For Coding Agents¶
Dense, prescriptive reference for AI coding agents working on or integrating with iscc-schema.
Architecture Map¶
File Layout¶
| Path | Contents | Editable? |
|---|---|---|
iscc_schema/__init__.py |
Public API exports: IsccMeta, Signature, ISBN, ISRC, TDM, GenAI, recover_context |
Yes |
iscc_schema/base.py |
Custom BaseModel — serialization (dict, json, jcs), empty-string-to-None coercion |
Yes |
iscc_schema/fields.py |
RFC 3986-compliant AnyUrl type with regex validation |
Yes |
iscc_schema/recovery.py |
recover_context() — reconstruct @context from $schema or @type |
Yes |
iscc_schema/aliases.json |
Maps @context→context_, @type→type_, $schema→schema_ |
Yes |
iscc_schema/schema.py |
Generated — main IsccMeta Pydantic v2 model |
No |
iscc_schema/generator.py |
Generated — OpenAPI models for ISCC Generator API | No |
iscc_schema/seed_isbn.py |
Generated — ISBN model |
No |
iscc_schema/seed_isrc.py |
Generated — ISRC model |
No |
iscc_schema/service_tdm.py |
Generated — TDM model |
No |
iscc_schema/service_genai.py |
Generated — GenAI model |
No |
iscc_schema/contexts.py |
Generated — JSON-LD context mappings + TYPE_SCHEMAS dispatch |
No |
iscc_schema/models/*.yaml |
Source of truth — OpenAPI 3.1.0 schema definitions | Yes |
iscc_schema/models/iscc-all.yaml |
Composition manifest (allOf + $ref to individual schemas) |
Yes |
tools/build_code.py |
Code generation: YAML → datamodel-code-generator → Pydantic + post-processing | Yes |
tools/build_json_schema.py |
Flatten individual YAML schemas into merged iscc.json |
Yes |
tools/build_json_ld_context.py |
Generate JSON-LD context files from model metadata | Yes |
tools/build_terms.py |
Generate vocabulary markdown from x-iscc-context fields |
Yes |
tools/build_docs.py |
Generate documentation pages from YAML schemas + README/CHANGELOG | Yes |
tools/format_yaml.py |
Reformat YAML (2-space indent, 88 width, LF) | Yes |
Schema Composition¶
IsccMeta (iscc-all.yaml composes via allOf + $ref):
├── iscc-jsonld.yaml → @context, @type, $schema
├── iscc-minimal.yaml → iscc
├── iscc-basic.yaml → name, description, meta
├── iscc-embeddable.yaml → creator, license, credit, rights, acquire
├── iscc-extended.yaml → media_id, iscc_id, image, keywords, form, version, tdm, genai
├── iscc-technical.yaml → mode, filename, filesize, datasize, mediatype, duration, fps, width, height, created
├── iscc-crypto.yaml → tophash, metahash, datahash, nonce, signature
├── iscc-nft.yaml → external_url, animation_url, properties, attributes, nft
└── iscc-declaration.yaml → original, redirect, chain, wallet, credentials, verifications
Standalone (NOT in IsccMeta):
├── isbn.yaml → ISBN (seed metadata)
├── isrc.yaml → ISRC (seed metadata)
├── tdm.yaml → TDM (service metadata; also inline in IsccMeta.tdm)

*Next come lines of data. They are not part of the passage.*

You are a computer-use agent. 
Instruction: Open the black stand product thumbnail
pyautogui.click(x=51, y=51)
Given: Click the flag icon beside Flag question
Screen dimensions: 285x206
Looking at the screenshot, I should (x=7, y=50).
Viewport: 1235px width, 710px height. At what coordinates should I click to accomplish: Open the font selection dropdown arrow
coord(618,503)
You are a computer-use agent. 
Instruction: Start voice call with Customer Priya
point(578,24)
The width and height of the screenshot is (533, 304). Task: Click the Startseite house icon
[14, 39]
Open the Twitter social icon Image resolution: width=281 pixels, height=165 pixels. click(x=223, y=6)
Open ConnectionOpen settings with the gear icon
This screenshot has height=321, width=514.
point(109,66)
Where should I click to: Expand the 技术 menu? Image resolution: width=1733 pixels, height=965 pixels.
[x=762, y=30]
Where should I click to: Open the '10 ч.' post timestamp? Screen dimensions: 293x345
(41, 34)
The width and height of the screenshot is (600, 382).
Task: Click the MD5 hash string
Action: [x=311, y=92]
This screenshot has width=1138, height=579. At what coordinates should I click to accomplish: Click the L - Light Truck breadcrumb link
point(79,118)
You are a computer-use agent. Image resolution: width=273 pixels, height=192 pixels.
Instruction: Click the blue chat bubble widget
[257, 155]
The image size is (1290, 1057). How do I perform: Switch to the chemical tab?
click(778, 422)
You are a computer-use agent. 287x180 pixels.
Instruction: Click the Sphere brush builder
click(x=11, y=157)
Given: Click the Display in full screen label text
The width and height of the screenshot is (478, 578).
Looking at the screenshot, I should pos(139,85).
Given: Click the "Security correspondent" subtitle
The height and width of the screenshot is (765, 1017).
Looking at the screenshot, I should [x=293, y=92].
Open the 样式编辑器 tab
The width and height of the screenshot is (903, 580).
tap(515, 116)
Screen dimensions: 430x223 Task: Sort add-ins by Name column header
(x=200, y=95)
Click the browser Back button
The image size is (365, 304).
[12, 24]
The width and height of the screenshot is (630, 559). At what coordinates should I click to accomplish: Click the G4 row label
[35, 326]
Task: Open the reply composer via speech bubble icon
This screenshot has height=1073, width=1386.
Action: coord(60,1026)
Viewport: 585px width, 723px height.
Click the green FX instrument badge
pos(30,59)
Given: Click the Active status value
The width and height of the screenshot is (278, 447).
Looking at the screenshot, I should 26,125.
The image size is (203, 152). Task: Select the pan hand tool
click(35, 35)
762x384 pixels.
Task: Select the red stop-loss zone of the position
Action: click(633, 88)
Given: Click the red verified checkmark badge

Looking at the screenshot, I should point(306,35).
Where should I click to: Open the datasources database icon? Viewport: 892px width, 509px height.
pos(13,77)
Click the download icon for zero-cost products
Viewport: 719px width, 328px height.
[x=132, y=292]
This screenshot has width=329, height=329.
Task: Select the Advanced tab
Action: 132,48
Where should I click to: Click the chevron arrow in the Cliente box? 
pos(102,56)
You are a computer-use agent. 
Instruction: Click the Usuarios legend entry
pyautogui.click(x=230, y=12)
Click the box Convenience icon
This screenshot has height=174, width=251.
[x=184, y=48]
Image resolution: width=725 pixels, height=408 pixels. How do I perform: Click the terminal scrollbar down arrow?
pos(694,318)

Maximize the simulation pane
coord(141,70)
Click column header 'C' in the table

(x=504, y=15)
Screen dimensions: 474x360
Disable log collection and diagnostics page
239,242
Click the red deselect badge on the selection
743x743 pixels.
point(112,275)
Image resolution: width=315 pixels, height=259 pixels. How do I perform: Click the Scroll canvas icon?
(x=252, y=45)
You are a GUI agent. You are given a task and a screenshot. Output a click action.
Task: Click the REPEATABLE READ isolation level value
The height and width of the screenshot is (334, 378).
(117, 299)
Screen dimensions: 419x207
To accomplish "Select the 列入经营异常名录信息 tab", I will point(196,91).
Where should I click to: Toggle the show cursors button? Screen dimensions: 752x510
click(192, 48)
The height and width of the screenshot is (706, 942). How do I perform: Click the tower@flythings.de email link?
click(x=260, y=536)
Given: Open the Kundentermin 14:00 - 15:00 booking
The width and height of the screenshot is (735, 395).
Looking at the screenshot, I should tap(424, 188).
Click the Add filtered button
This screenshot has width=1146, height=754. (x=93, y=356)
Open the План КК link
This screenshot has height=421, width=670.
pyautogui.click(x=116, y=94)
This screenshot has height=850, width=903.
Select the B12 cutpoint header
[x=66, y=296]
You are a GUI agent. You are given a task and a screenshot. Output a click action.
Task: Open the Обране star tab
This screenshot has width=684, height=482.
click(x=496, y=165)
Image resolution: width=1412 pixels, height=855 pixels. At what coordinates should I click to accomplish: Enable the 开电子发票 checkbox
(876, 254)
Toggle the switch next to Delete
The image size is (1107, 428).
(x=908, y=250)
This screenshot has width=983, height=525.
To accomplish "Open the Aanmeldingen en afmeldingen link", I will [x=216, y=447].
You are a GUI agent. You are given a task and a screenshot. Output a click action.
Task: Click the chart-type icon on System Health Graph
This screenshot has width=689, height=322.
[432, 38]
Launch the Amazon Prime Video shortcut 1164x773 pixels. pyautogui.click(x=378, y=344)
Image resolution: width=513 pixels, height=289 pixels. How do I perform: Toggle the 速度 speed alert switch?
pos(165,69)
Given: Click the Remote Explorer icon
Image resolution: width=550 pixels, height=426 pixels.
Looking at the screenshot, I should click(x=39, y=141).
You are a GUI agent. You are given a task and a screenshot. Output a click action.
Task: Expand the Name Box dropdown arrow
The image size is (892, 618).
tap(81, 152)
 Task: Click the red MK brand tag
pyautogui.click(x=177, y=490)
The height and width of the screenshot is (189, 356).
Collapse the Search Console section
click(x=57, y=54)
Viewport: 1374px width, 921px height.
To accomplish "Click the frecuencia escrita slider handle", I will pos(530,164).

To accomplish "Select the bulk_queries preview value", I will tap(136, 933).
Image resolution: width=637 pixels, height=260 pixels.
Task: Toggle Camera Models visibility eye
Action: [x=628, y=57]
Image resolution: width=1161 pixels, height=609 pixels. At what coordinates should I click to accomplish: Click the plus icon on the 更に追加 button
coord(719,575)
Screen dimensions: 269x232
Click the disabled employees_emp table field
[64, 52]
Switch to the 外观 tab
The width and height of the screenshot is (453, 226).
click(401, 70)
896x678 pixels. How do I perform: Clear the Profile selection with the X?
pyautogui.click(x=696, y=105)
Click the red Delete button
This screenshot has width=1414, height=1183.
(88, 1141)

└── genai.yaml → GenAI (service metadata; also inline in IsccMeta.genai)
Import Dependency Flow¶
iscc_schema.__init__
→ iscc_schema.schema (generated) → iscc_schema.base → pydantic.BaseModel
→ iscc_schema.fields (AnyUrl)
→ iscc_schema.seed_isbn (generated) → iscc_schema.base
→ iscc_schema.seed_isrc (generated) → iscc_schema.base
→ iscc_schema.service_tdm (generated) → iscc_schema.base
→ iscc_schema.service_genai (generated) → iscc_schema.base
→ iscc_schema.recovery → iscc_schema.contexts (generated)
Public API Exports¶
from iscc_schema import IsccMeta # Main metadata model (all fields)
from iscc_schema import Signature # Cryptographic signature (nested)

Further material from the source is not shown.